(Beginning of Data provided)
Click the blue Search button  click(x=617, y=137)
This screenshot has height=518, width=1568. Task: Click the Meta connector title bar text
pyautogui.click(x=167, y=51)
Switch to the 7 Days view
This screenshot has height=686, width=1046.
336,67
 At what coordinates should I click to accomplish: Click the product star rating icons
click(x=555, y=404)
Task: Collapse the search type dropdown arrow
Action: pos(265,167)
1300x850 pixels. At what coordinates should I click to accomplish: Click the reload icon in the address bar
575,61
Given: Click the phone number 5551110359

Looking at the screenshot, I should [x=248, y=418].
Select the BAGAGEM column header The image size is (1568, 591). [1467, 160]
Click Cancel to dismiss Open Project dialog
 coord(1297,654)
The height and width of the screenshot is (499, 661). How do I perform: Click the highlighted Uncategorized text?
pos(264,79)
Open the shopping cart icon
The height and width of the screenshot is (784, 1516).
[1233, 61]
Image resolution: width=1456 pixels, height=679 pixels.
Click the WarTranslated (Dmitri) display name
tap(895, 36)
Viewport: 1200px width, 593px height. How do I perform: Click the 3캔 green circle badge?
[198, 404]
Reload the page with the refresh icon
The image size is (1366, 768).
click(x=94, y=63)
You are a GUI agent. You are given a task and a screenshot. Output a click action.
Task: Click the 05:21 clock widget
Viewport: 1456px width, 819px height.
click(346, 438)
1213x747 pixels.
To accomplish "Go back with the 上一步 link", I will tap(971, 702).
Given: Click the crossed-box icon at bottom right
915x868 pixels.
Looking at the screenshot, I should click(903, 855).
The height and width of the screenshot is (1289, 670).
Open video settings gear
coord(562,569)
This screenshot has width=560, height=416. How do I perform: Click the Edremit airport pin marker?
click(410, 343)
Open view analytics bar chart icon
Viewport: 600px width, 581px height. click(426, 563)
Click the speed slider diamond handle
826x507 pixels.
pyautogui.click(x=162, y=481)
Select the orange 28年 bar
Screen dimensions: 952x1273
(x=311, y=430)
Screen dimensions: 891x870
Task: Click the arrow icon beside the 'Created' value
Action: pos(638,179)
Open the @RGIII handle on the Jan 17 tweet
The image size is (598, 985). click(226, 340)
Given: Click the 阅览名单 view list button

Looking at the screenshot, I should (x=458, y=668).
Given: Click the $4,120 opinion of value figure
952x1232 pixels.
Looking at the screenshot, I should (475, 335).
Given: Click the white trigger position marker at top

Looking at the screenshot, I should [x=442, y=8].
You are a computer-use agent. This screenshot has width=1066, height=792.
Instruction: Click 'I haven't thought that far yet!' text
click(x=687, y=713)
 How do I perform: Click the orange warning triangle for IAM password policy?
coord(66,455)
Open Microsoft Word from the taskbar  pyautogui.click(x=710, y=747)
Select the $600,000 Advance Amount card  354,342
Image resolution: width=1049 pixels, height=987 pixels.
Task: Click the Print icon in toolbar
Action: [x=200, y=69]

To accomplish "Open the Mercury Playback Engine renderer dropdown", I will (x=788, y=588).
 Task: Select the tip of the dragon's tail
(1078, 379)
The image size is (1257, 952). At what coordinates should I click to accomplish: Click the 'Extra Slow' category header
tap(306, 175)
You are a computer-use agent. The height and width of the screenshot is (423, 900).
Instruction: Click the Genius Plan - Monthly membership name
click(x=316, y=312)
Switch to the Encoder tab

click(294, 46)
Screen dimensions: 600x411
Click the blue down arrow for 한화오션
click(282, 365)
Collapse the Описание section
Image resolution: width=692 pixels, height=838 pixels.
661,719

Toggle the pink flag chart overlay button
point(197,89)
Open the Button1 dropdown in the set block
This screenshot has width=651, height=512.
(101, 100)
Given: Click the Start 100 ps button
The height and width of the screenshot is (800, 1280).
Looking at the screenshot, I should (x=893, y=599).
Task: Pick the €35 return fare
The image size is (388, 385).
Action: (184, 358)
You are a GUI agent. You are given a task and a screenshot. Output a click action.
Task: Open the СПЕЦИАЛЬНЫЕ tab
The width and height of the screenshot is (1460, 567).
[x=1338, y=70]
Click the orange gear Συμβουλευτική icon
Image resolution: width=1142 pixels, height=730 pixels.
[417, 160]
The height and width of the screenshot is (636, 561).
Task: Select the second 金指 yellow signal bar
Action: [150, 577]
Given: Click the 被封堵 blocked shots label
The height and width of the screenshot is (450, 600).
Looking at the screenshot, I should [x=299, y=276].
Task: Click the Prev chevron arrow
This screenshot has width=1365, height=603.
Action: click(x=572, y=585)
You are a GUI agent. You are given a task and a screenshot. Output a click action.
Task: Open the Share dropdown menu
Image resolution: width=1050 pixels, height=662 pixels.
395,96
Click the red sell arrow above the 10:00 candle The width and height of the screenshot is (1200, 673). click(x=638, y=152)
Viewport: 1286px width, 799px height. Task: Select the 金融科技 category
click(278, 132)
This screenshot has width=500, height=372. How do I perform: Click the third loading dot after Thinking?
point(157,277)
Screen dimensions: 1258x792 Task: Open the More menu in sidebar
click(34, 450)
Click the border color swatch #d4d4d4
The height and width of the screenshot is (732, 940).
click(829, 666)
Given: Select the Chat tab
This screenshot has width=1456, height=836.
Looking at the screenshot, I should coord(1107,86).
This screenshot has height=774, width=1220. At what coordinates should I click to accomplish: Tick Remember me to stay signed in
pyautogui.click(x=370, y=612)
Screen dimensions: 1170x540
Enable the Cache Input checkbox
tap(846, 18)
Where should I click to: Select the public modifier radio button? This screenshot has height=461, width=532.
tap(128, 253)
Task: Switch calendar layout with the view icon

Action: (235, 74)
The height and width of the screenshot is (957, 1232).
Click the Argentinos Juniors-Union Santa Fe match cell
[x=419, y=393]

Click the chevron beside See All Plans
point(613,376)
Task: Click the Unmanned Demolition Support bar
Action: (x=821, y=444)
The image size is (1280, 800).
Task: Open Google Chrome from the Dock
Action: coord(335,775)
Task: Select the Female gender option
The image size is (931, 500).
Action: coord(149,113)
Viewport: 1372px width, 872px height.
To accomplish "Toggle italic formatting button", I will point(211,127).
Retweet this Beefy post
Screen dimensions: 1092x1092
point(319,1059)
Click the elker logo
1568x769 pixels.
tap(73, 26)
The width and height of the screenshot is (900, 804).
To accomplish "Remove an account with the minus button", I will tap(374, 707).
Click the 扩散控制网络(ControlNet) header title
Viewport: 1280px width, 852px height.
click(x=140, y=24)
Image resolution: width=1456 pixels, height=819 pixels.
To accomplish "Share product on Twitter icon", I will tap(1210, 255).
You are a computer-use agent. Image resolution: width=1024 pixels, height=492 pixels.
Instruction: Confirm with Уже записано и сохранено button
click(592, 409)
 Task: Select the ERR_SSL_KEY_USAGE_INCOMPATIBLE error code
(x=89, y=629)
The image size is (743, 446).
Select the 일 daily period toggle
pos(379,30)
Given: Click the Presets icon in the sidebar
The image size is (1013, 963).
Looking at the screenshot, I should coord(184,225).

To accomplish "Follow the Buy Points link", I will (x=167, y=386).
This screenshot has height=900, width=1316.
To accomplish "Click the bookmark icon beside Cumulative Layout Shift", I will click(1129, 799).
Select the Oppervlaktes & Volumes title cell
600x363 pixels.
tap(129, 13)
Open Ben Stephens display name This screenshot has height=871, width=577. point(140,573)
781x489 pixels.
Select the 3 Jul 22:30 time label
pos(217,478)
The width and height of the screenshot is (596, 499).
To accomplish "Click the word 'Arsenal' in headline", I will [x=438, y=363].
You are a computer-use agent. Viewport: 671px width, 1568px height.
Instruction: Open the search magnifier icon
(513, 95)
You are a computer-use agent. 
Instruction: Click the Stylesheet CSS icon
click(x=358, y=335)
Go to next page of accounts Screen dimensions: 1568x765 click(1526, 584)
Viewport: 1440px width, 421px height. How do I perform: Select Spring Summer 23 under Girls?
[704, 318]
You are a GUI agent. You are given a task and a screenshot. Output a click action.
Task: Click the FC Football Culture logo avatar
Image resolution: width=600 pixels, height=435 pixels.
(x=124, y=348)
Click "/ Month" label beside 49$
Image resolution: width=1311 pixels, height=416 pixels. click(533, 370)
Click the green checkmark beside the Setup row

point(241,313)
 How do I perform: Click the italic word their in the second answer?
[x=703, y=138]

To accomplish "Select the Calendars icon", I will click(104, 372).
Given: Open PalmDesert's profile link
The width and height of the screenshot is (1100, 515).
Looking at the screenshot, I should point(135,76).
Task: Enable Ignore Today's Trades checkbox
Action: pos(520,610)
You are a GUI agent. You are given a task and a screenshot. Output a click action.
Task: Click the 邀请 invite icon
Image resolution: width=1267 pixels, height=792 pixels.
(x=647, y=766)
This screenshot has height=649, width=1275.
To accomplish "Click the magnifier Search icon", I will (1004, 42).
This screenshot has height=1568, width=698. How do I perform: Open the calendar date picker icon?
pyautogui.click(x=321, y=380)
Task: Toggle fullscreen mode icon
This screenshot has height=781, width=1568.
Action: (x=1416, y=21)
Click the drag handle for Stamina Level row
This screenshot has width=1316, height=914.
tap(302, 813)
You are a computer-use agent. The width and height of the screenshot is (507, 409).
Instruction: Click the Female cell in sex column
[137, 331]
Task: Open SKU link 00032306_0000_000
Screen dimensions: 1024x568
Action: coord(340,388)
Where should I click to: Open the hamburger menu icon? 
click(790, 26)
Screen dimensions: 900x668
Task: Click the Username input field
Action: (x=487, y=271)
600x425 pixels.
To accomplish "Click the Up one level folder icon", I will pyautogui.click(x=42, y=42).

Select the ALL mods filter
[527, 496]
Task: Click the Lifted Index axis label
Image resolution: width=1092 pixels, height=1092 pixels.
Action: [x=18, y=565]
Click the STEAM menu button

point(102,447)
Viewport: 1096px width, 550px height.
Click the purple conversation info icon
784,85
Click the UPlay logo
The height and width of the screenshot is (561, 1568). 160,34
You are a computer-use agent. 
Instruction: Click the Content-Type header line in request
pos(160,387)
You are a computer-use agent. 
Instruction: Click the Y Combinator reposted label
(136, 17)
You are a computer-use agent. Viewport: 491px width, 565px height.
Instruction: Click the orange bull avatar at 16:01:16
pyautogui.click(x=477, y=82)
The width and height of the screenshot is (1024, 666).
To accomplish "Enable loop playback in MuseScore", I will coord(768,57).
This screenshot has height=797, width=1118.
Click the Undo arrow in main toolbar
(End of Data provided)
=== Work task ===
Would you retype the lines above from the one with "Given: Click the phone number 5551110359" down to the one with "Reload the page with the refresh icon", word for word, both ends included and no other lines?

=== Task result ===
Given: Click the phone number 5551110359

Looking at the screenshot, I should [x=248, y=418].
Select the BAGAGEM column header The image size is (1568, 591). [1467, 160]
Click Cancel to dismiss Open Project dialog
 coord(1297,654)
The height and width of the screenshot is (499, 661). How do I perform: Click the highlighted Uncategorized text?
pos(264,79)
Open the shopping cart icon
The height and width of the screenshot is (784, 1516).
[1233, 61]
Image resolution: width=1456 pixels, height=679 pixels.
Click the WarTranslated (Dmitri) display name
tap(895, 36)
Viewport: 1200px width, 593px height. How do I perform: Click the 3캔 green circle badge?
[198, 404]
Reload the page with the refresh icon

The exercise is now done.